Consigne 1: Dans l'article sur l'eau et la COP26, remplacez "l'alimentation" par "l'agriculture" et reproduisez le passage allant de "Au sommet mondial" jusqu'à "(Crédits : ALY SONG)" inclus.
Consigne 2:
Les affirmations (a), (b) et (c) concordent-elles avec l'article sur l'eau et la COP26 ? Pour chacune, répondez par oui ou non et citez les mots de l'article qui tranchent.
(a) Marie-Hélène Aubert préside le Partenariat français pour l'eau.
(b) L'alimentation figure parmi les enjeux qui passent à la trappe.
(c) L'entretien est accordé à La Tribune.
Consigne 3:
Répondez aux questions suivantes d'après l'article sur l'eau et la COP26.
(a) Quelle semble être l'unique obsession au sommet mondial sur le climat ?
(b) Quelle est l'une des principales conséquences du changement climatique, selon la première question de l'entretien ?
(c) À qui les crédits sont-ils attribués ?

Texte:
══════════════════════════════

Climat : « La COP26 est trop carbone-centrée, l'eau est la grande oubliée »

Au sommet mondial sur le climat, la réduction du carbone semble l'unique obsession. D'autres enjeux tout aussi voire plus importants, passent à la trappe comme l'alimentation, la dépollution... et surtout l'eau "qui est source de toute vie", estime Marie-Hélène Aubert, présidente du groupe de travail "Biodiversité aquatique et solutions fondées sur la nature" du Partenariat français pour l'eau. Dans cet entretien à La Tribune, la spécialiste brosse un tableau des nombreux dysfonctionnements structurels qui entravent l'efficacité du traitement des questions environnementales tout autour du monde.
Giulietta Gamberini
(Crédits : ALY SONG)

LA TRIBUNE - Le bouleversement du cycle de l'eau est l'une des principales conséquences du changement climatique. Quelle place est réservée à la question de l'eau lors de la COP26?

══════════════════════════════

Données:

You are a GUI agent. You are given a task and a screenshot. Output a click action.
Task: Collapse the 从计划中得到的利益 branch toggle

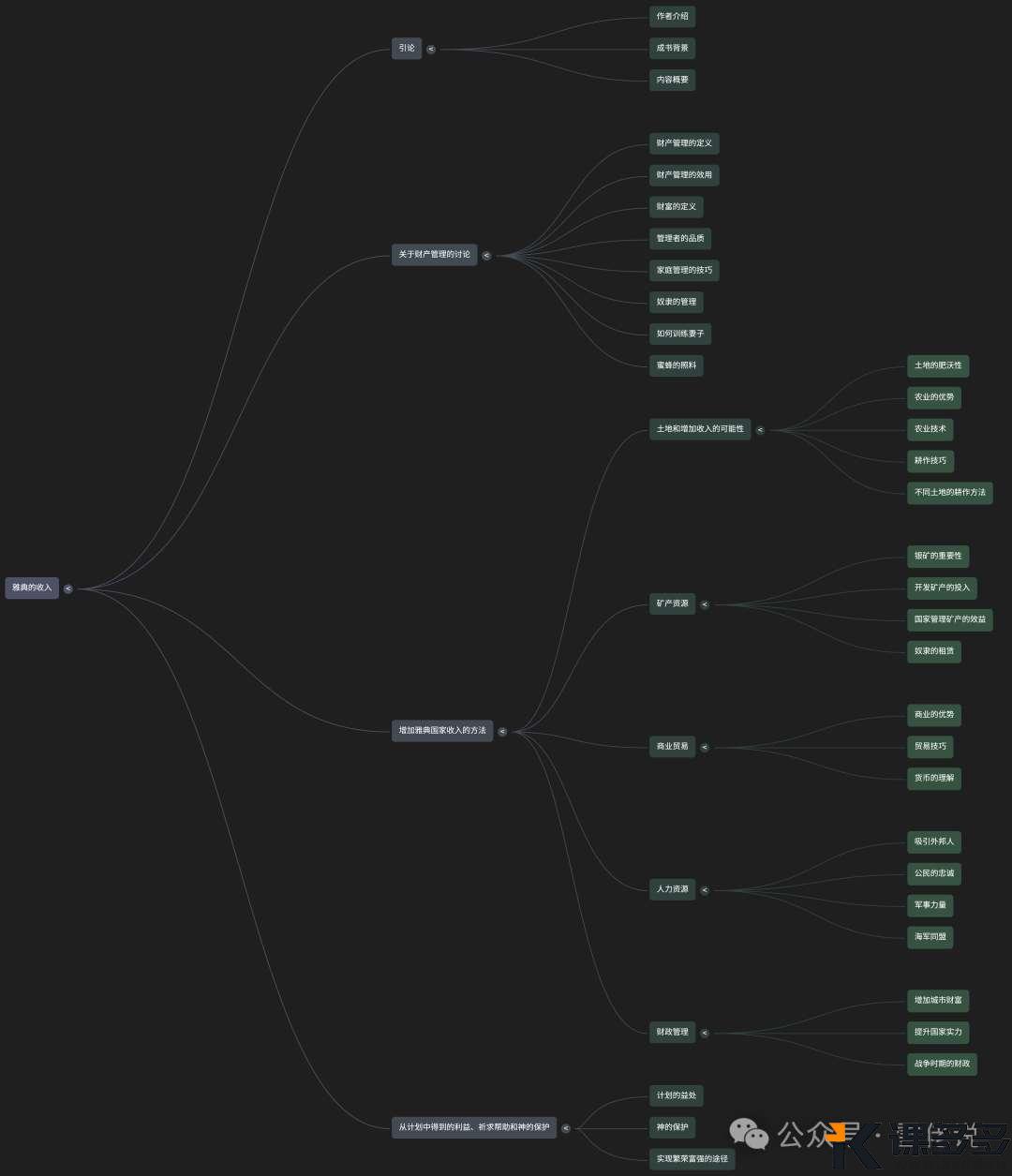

══════════════════════════════

Réponse complète 1:
Au sommet mondial sur le climat, la réduction du carbone semble l'unique obsession. D'autres enjeux tout aussi voire plus importants, passent à la trappe comme l'agriculture, la dépollution... et surtout l'eau "qui est source de toute vie", estime Marie-Hélène Aubert, présidente du groupe de travail "Biodiversité aquatique et solutions fondées sur la nature" du Partenariat français pour l'eau. Dans cet entretien à La Tribune, la spécialiste brosse un tableau des nombreux dysfonctionnements structurels qui entravent l'efficacité du traitement des questions environnementales tout autour du monde.
Giulietta Gamberini
(Crédits : ALY SONG)

Réponse complète 2:
(a) Non : « présidente du groupe de travail "Biodiversité aquatique et solutions fondées sur la nature" du Partenariat français pour l'eau ».
(b) Oui : « passent à la trappe comme l'alimentation ».
(c) Oui : « Dans cet entretien à La Tribune ».

Réponse complète 3:
(a) La réduction du carbone.
(b) Le bouleversement du cycle de l'eau.
(c) À ALY SONG.